Museum

Home

Lab Overview

Retrotechnology Articles

⇒ Online Manual

Media Vault

Software Library

Restoration Projects

Artifacts Sought



     REGEX(S)                  UNIX System V                  REGEX(S)



     Name
          regex, regcmp - compiles and executes regular expressions.

     Syntax
          char *regcmp(string1[,string2, ...],(char *)0);
          char *string1, *string2, ...;

          char *regex(re,subject[,ret0, ...]);
          char *re, *subject, *ret0, ...;
          extern char * __loc1;

     Description
          The regcmp routine compiles a regular expression and returns
          a pointer to the compiled form.  The malloc(S) routine is
          used to create space for the vector.  It is the user's
          responsibility to free unneeded space so allocated.  A zero
          return from regcmp indicates an incorrect argument.
          regcmp(CP) has been written to generally preclude the need
          for this routine at execution time.
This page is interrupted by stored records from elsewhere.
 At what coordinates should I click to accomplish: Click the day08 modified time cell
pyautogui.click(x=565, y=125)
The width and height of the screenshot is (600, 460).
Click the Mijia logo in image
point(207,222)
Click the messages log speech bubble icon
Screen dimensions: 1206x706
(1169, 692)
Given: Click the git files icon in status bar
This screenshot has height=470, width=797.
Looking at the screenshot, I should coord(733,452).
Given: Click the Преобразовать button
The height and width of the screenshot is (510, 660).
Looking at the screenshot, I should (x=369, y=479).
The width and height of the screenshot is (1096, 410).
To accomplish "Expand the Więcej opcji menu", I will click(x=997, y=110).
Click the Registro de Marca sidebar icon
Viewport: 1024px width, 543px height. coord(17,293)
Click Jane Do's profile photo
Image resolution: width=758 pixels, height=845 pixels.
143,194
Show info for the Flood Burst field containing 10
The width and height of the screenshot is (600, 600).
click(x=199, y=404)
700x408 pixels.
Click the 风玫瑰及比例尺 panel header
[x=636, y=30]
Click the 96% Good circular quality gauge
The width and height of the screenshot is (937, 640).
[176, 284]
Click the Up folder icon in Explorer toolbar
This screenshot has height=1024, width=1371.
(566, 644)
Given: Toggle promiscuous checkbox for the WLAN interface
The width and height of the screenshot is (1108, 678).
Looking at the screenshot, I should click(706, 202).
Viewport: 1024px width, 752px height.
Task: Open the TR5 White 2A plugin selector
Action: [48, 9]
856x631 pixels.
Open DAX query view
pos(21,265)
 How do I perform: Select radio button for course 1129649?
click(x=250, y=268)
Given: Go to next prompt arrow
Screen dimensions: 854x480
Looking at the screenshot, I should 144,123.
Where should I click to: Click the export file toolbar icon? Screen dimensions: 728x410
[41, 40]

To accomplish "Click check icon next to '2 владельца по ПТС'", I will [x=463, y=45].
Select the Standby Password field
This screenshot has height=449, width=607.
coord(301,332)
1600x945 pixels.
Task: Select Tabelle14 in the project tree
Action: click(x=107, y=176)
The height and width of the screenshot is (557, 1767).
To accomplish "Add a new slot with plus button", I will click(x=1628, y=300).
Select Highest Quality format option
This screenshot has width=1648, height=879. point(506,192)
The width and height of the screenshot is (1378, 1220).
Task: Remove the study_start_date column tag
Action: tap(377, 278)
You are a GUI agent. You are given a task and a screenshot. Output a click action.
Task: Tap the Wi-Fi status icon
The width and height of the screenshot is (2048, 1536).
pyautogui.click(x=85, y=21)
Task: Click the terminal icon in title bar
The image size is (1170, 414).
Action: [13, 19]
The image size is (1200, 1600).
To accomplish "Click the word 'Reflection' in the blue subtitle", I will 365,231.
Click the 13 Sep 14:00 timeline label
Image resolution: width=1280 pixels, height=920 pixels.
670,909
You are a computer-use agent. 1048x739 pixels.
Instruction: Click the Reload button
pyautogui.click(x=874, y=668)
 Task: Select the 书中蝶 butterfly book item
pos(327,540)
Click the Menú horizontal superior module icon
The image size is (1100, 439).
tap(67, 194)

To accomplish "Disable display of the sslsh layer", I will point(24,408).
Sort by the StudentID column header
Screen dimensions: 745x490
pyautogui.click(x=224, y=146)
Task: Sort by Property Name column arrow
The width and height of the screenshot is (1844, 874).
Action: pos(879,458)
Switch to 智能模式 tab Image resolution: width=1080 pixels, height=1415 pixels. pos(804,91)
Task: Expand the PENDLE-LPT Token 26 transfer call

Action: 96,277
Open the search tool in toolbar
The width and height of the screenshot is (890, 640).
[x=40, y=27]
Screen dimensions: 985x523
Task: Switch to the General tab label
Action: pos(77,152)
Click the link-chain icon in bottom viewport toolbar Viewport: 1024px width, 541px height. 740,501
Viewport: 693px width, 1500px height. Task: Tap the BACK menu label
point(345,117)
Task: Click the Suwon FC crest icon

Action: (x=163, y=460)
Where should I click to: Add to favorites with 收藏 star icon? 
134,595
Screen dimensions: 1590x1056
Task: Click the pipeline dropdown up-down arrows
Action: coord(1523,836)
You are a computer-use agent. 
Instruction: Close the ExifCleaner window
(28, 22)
          The regex routine executes a compiled pattern against the
          subject string.  Additional arguments are passed to receive
          values back.  regex returns zero on failure or a pointer to
          the next unmatched character on success.  A global character
          pointer __loc1 points to where the match began.  regcmp and
          regex were derived from the editor, ed(C): however, the
          syntax and semantics have been changed slightly.  The
          following are the valid symbols and their associated
          meanings.

          []*.^     These symbols retain their current meaning.

          $         Matches the end of the string.

          \n        matches the newline.

          -         Within brackets the minus means through.  For
                    example, [a-z] is equivalent to [abcd...xyz].  The
                    - can appear as itself only if used as the last or
                    first character.  For example, the character class
                    expression []-] matches the characters ] and -.

          +         A regular expression followed by + means ``one or
                    more times''.  For example, [0-9]+ is equivalent
                    to [0-9][0-9]*.

          {m} {m,} {m,u}
                    Integer values enclosed in {} indicate the number
                    of times the preceding regular expression is to be
                    applied.  m is the minimum number and u is a
                    number, less than 256, which is the maximum.  If
                    only m is present (e.g., {m}), it indicates the
                    exact number of times the regular expression is to
                    be applied.  {m,} is analogous to {m,infinity}.
                    The plus (+) and star (*) operations are
                    equivalent to {1,} and {0,} respectively.

          ( ... )$n The value of the enclosed regular expression is to
                    be returned.  The value will be stored in the
                    (n+1)th argument following the subject argument.
                    At present, at most ten enclosed regular
                    expressions are allowed.  regex makes its
                    assignments unconditionally.

          ( ... )   Parentheses are used for grouping.  An operator,
                    e.g.  *, +, {}, can work on a single character or
                    a regular expression enclosed in parenthesis.  For
                    example, (a*(cb+)*)$0.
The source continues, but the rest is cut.